REQUIRED ACTION: If a line in the data below contains the word "height", copy it out.

SUPPLIED MATERIAL:
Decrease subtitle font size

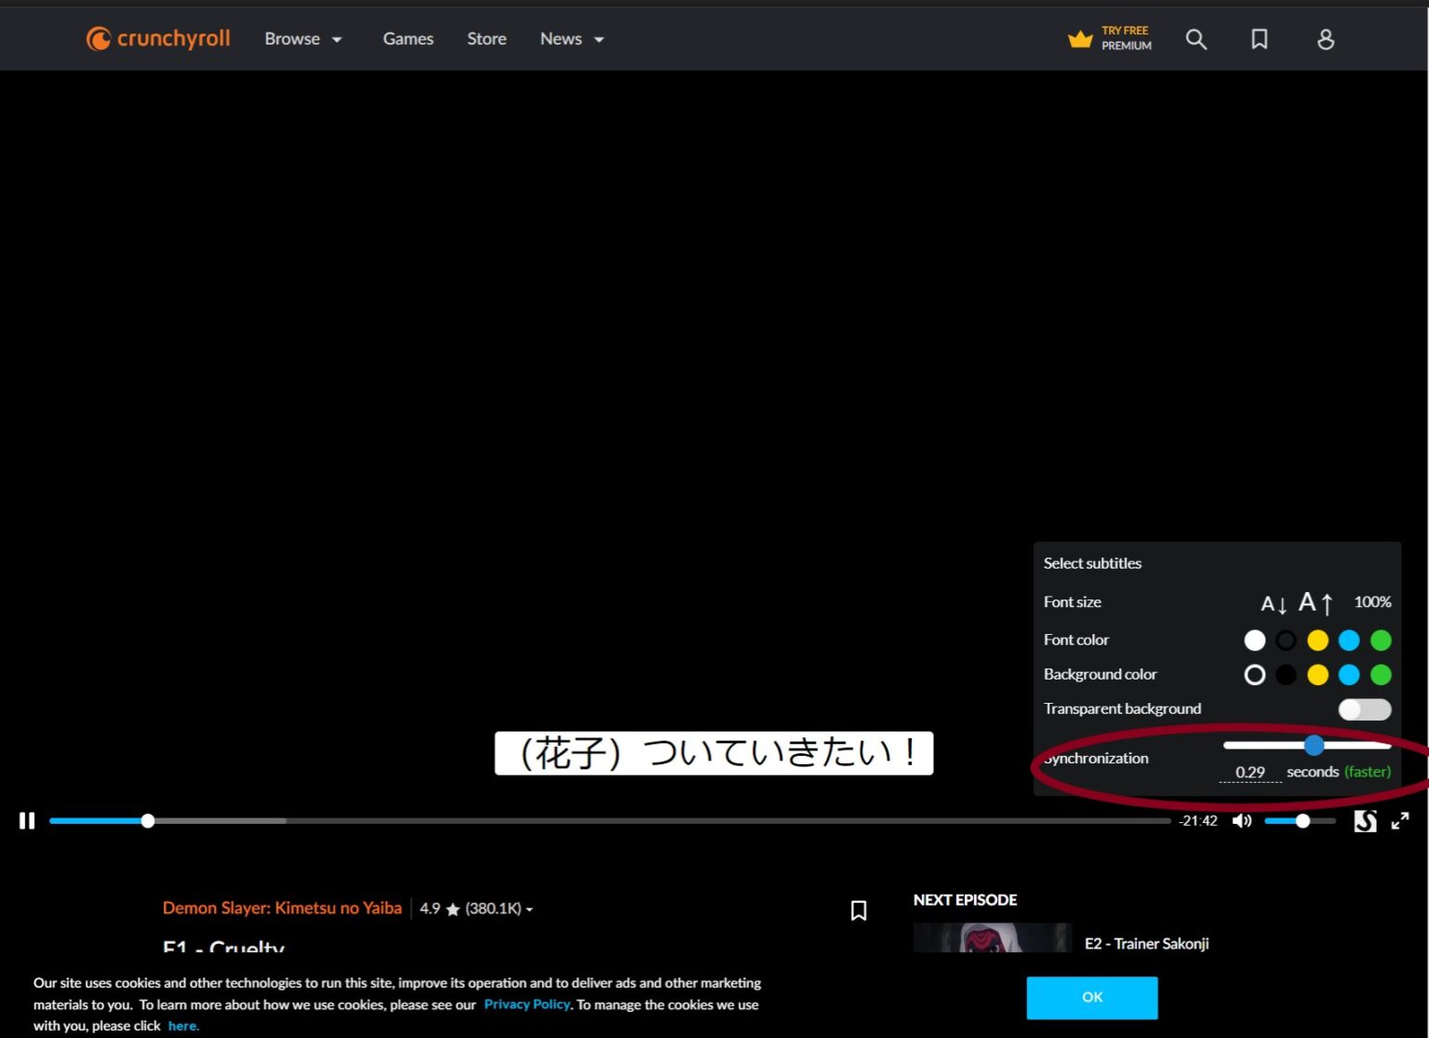tap(1273, 603)
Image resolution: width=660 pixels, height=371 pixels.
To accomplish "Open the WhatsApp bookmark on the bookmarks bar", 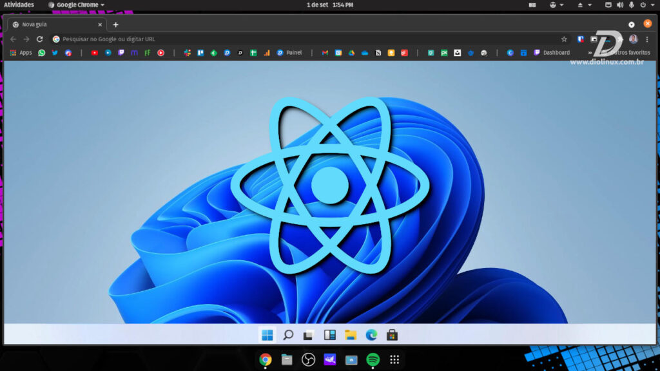I will point(40,52).
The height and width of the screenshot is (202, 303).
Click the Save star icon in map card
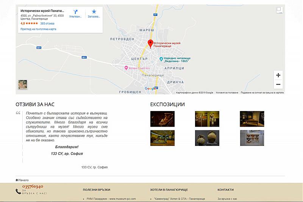coord(94,12)
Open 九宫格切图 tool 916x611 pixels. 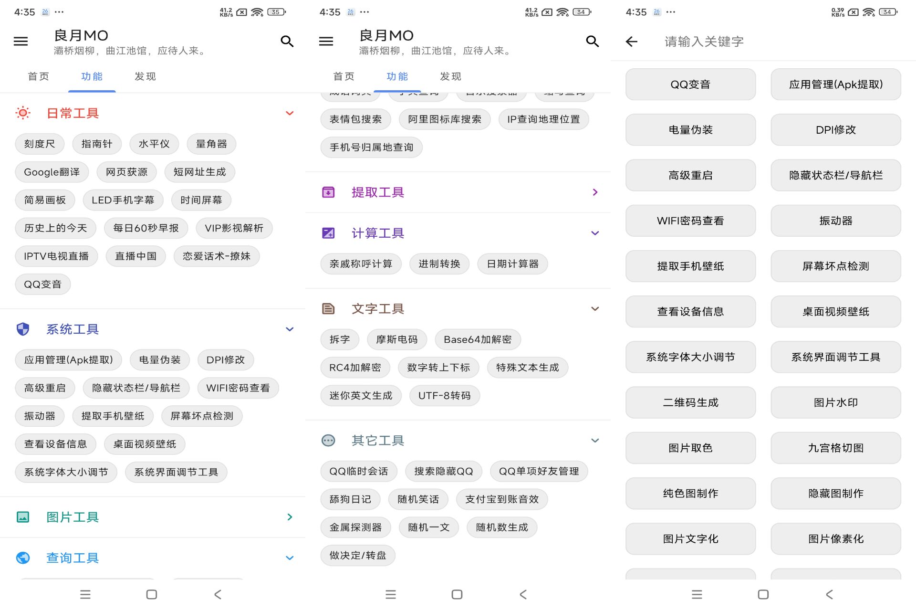tap(834, 447)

RESPONSE AREA:
Image resolution: width=660 pixels, height=371 pixels.
The height and width of the screenshot is (202, 303).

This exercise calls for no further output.